→ Exercise description
Retype word for word the line containing "Where should I" and each line that follows it in the records below, through the last one, with no pictures.

[Dataset entries]
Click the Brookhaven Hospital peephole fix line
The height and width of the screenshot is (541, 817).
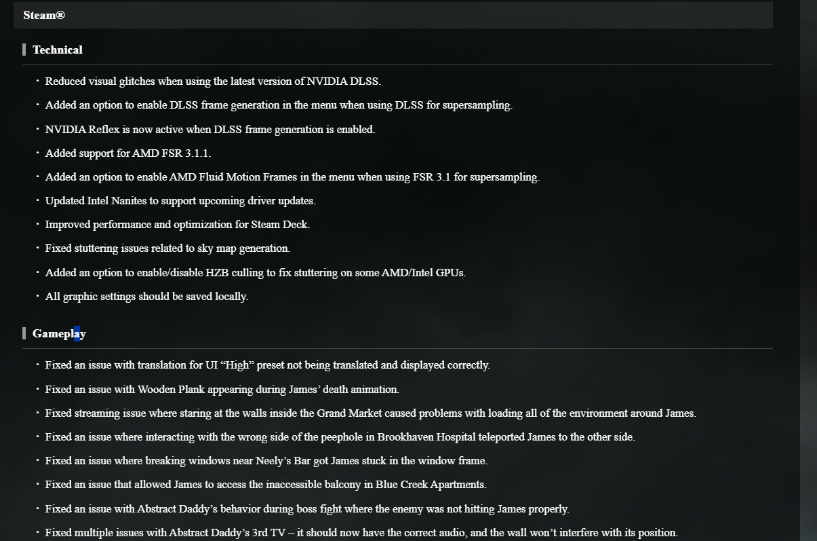tap(340, 437)
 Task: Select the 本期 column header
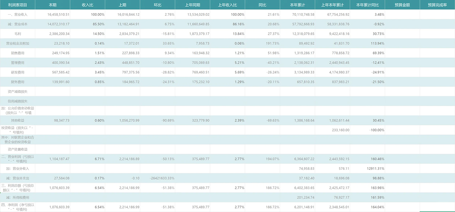coord(53,5)
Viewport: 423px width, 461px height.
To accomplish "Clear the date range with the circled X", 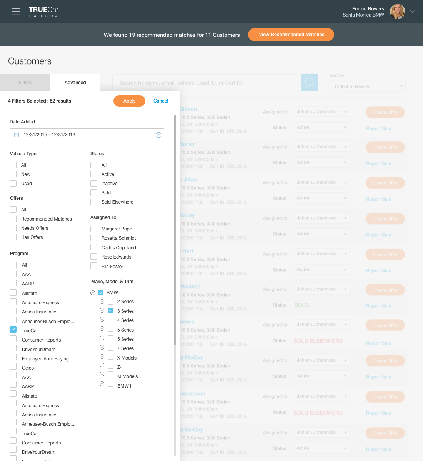I will click(158, 134).
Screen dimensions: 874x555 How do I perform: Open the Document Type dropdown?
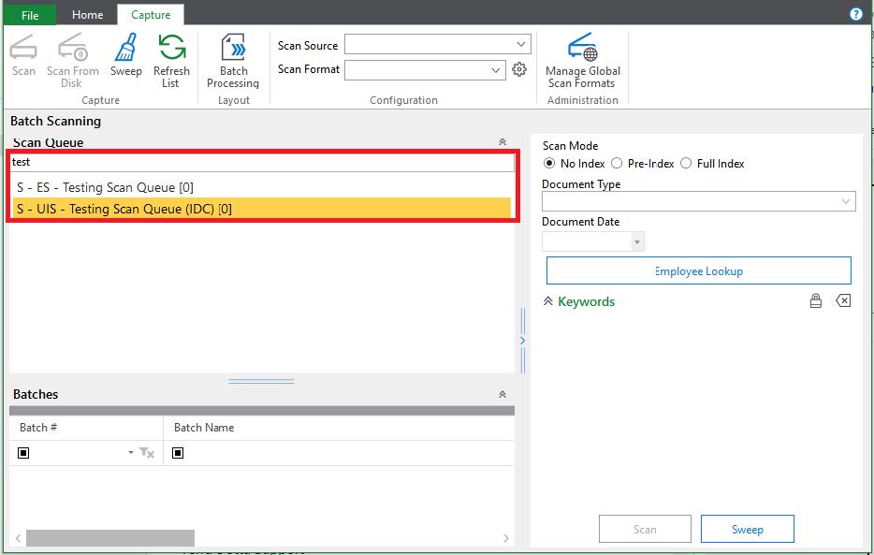point(846,201)
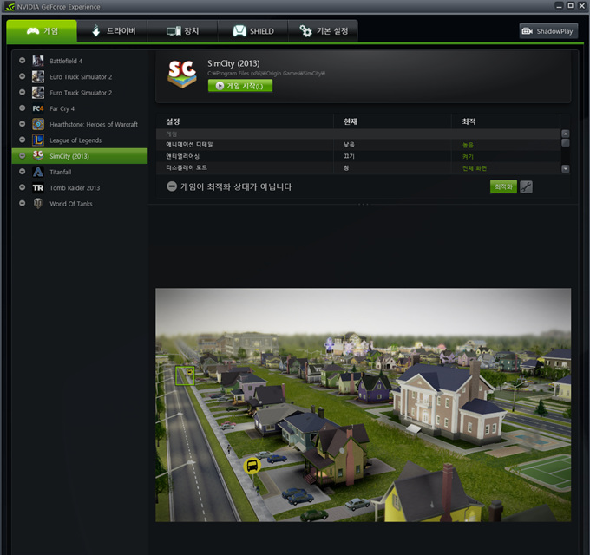Click the large SimCity logo in the header
This screenshot has height=555, width=590.
pos(181,75)
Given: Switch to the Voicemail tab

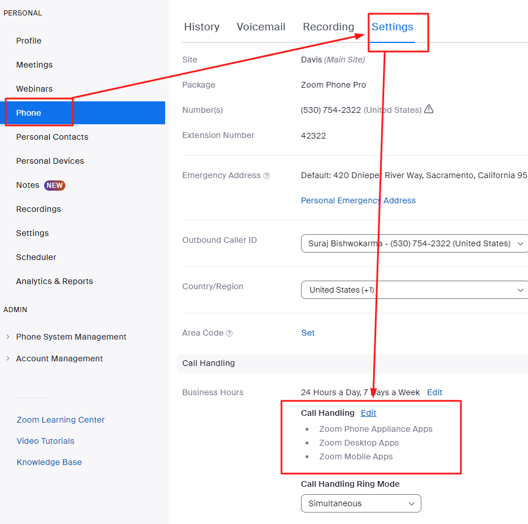Looking at the screenshot, I should pyautogui.click(x=261, y=26).
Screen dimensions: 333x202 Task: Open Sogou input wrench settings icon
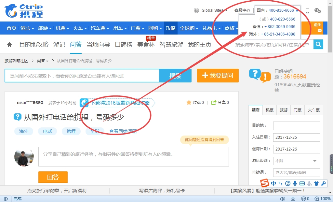323,183
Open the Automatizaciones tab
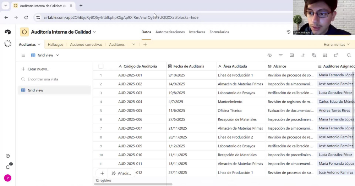The width and height of the screenshot is (355, 186). 170,32
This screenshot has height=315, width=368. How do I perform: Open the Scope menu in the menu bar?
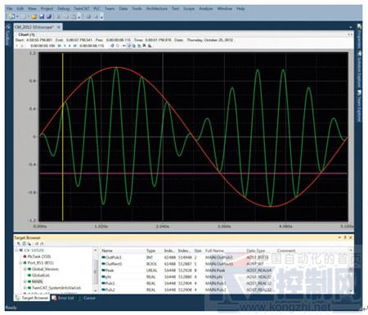[x=189, y=9]
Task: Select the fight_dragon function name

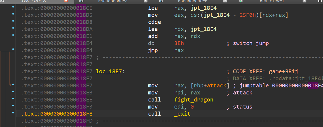Action: (x=193, y=100)
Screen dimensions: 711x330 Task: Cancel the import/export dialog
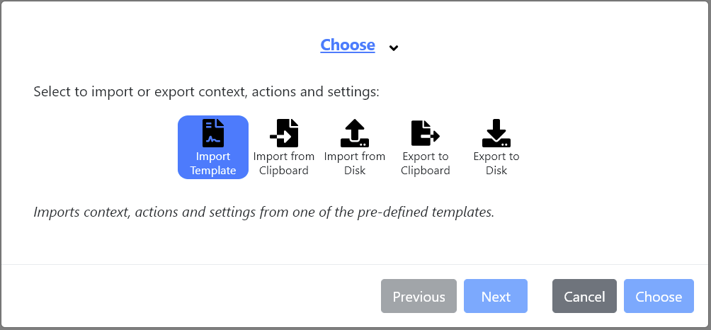[584, 296]
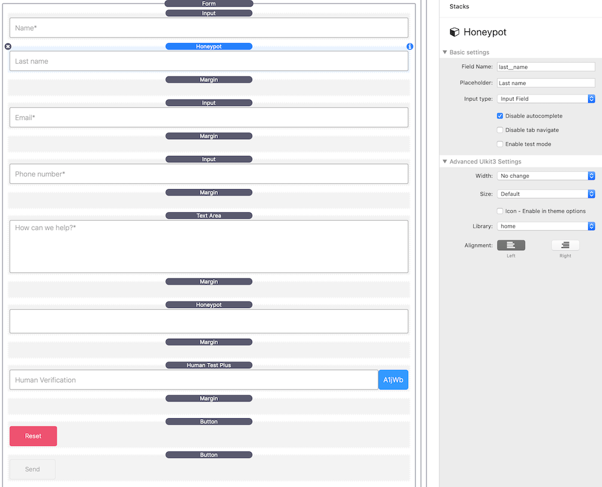Click the Honeypot cube icon in settings panel
The width and height of the screenshot is (602, 487).
click(455, 32)
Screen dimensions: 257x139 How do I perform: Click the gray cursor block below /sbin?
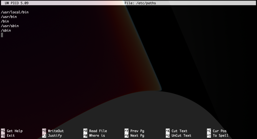2,35
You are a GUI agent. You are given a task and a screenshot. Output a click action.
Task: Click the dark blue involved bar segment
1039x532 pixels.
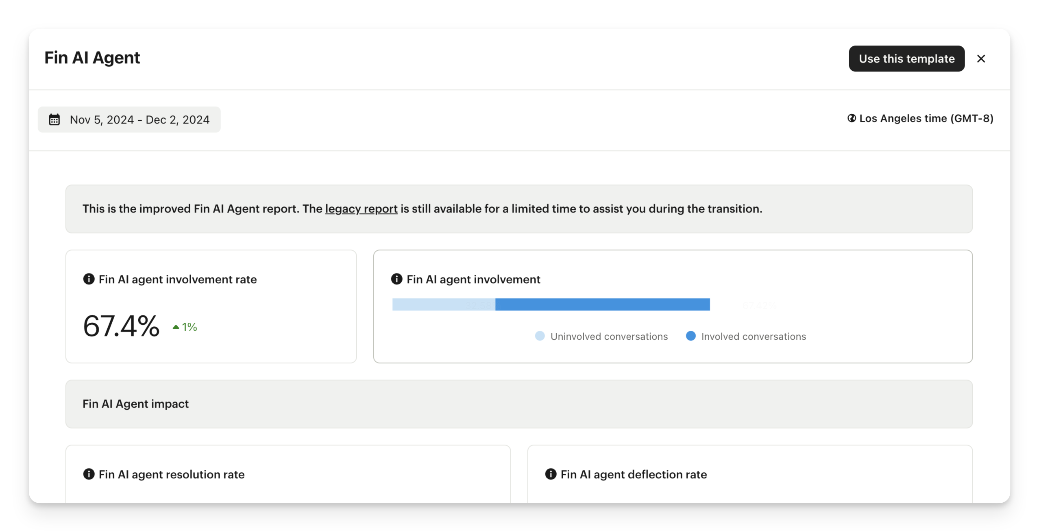point(602,304)
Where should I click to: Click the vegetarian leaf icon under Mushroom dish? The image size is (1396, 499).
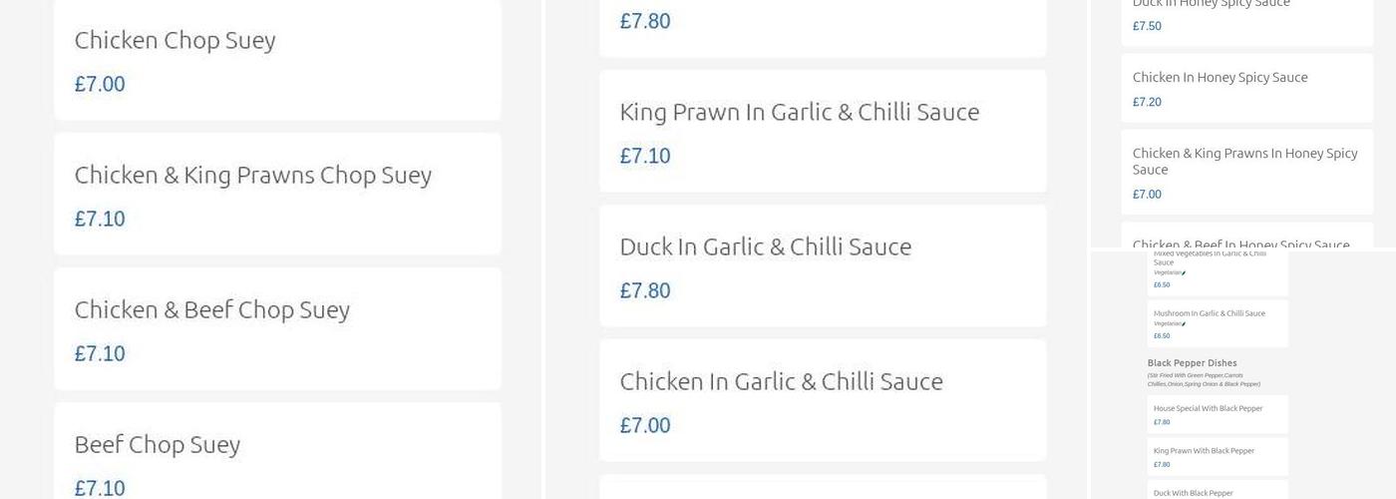1184,324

→ Response for this exercise
Where should I click to: Click the vegetarian leaf icon under Mushroom dish? The image size is (1396, 499).
1184,324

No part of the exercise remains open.